Extract a list of duplicates from three columns combined
This webpage demonstrates formulas that merge three non-adjacent cell ranges.
What's on this webpage
1. Extract a list of duplicates from two or more columns combined - Excel 365
This example demonstrates how to list duplicates from three cell ranges combined, the first cell range is B3:B21, the second cell range is D3:D8 and the third is F3:F9.
Note, the cell ranges are not adjacent and are in different sizes. The result is an array shown in cell H3 and cells below as far as needed. This is called spilling in Excel 365.
Excel 365 dynamic array formula in cell H3:
You are not limited to three cell ranges, you can use up to 254 cell ranges.
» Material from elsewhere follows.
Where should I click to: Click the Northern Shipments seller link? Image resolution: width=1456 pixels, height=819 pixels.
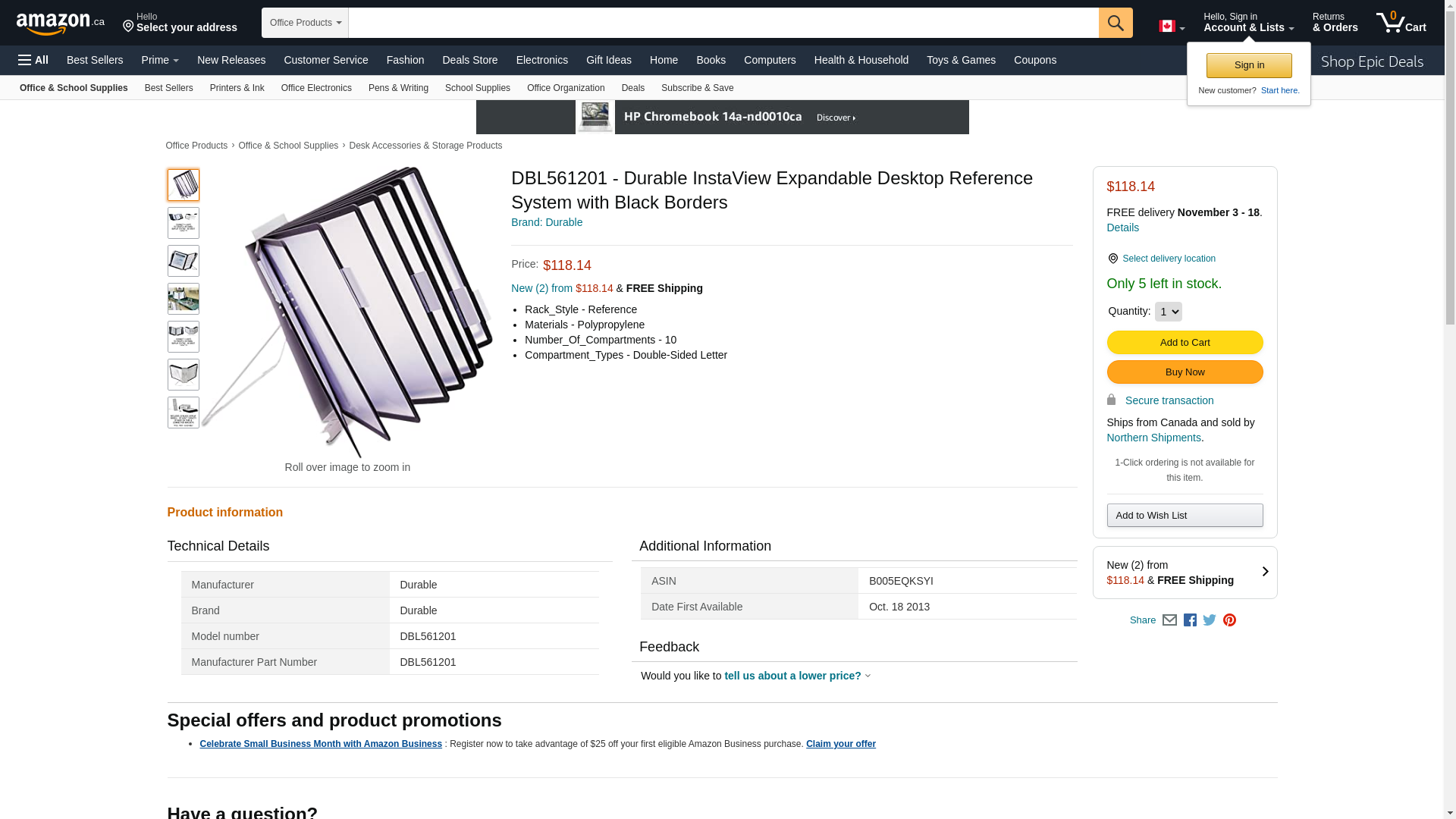1153,438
Explaining the formula in cell H3
Step 1 - Combine cell ranges
The TOCOL function rearranges values in 2D cell ranges to a single column.
Function syntax: TOCOL(array, [ignore], [scan_by_col])
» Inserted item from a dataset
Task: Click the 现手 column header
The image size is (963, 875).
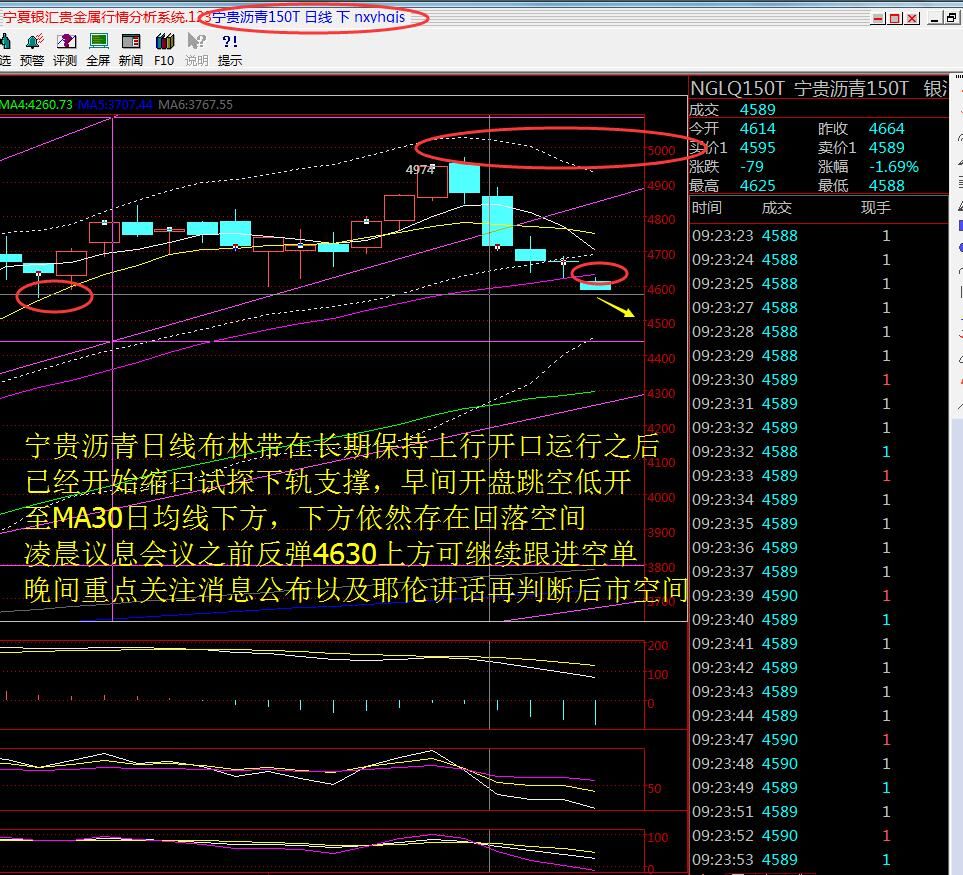Action: pos(875,208)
The TOCOL function lets you combine multiple cell ranges by adding parentheses and commas as delimiting characters.
TOCOL((B3:B21,D3:D8,F3:F9))
returns
{"Federer, Roger "; "Djokovic, Novak "; "Murray, Andy "; "Davydenko, Nikolay "; "Roddick, Andy "; "Del Potro, Juan Martin "; "Federer, Roger "; "Davydenko, Nikolay "; "Verdasco, Fernando "; "Gonzalez, Fernando "; "Wawrinka, Stanislas "; "Gonzalez, Fernando "; "Blake, James "; "Nalbandian, David "; "Robredo, Tommy "; "Wawrinka, Stanislas "; "Cilic, Marin "; "Stepanek, Radek "; "Almagro, Nicolas "; "Djokovic, Novak "; "May Smith"; "Davydenko, Nikolay "; "Julia Ford"; "Del Potro, Juan Martin "; "Julia Ford"; "Wawrinka, Stanislas "; "Murray, Andy "; "Davydenko, Nikolay "; "Ruth, Arvid"; "Julia Ford"; "Ruth, Arvid"; "Penelope Swanson"}.
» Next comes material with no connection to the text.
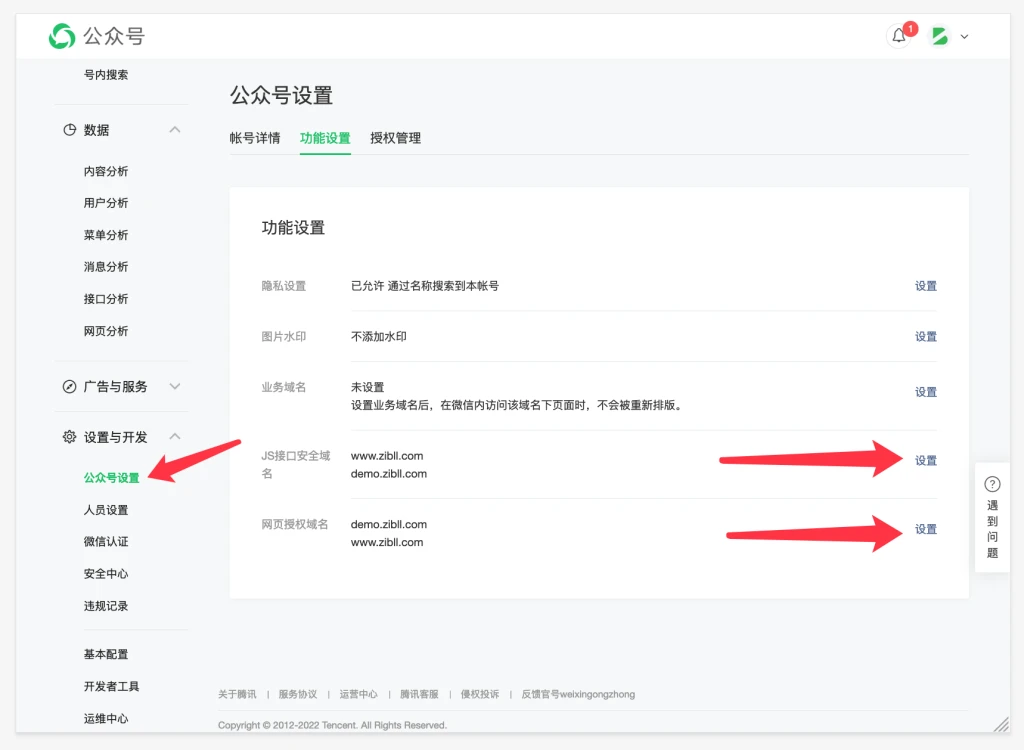The image size is (1024, 750).
Task: Expand the 广告与服务 section chevron
Action: pos(175,386)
Step 2 - Match values to the same values
The MATCH function returns the relative position of an item in an array that matches a specified value in a specific order.
Function syntax: MATCH(lookup_value, lookup_array, [match_type])
MATCH(TOCOL((B3:B21,D3:D8,F3:F9)),TOCOL((B3:B21,D3:D8,F3:F9)),0)
becomes
MATCH({"Federer, Roger "; "Djokovic, Novak "; ... ; "Penelope Swanson"}, {"Federer, Roger "; "Djokovic, Novak "; ... ; "Penelope Swanson"}, 0)
and returns
{1; 2; 3; 4; 5; 6; 1; 4; 9; 10; 11; 10; 13; 14; 15; 11; 17; 18; 19; 2; 21; 4; 23; 6; 23; 11; 3; 4; 29; 23; 29; 32}.
Step 3 - Count rows in the array
The ROWS function calculate the number of rows in a cell range.
Function syntax: ROWS(array)
ROWS(TOCOL((B3:B21,D3:D8,F3:F9)))
becomes
ROWS({"Federer, Roger "; "Djokovic, Novak "; ... ; "Penelope Swanson"})
and returns
32. There are 32 rows (values) in the array.
Step 4 - Create a sequence from 1 to n
The SEQUENCE function creates a list of sequential numbers.
Function syntax: SEQUENCE(rows, [columns], [start], [step])
SEQUENCE(ROWS(TOCOL((B3:B21,D3:D8,F3:F9))))
becomes
SEQUENCE(32)
and returns
{1; 2; 3; 4; 5; 6; 7; 8; 9; 10; 11; 12; 13; 14; 15; 16; 17; 18; 19; 20; 21; 22; 23; 24; 25; 26; 27; 28; 29; 30; 31; 32}.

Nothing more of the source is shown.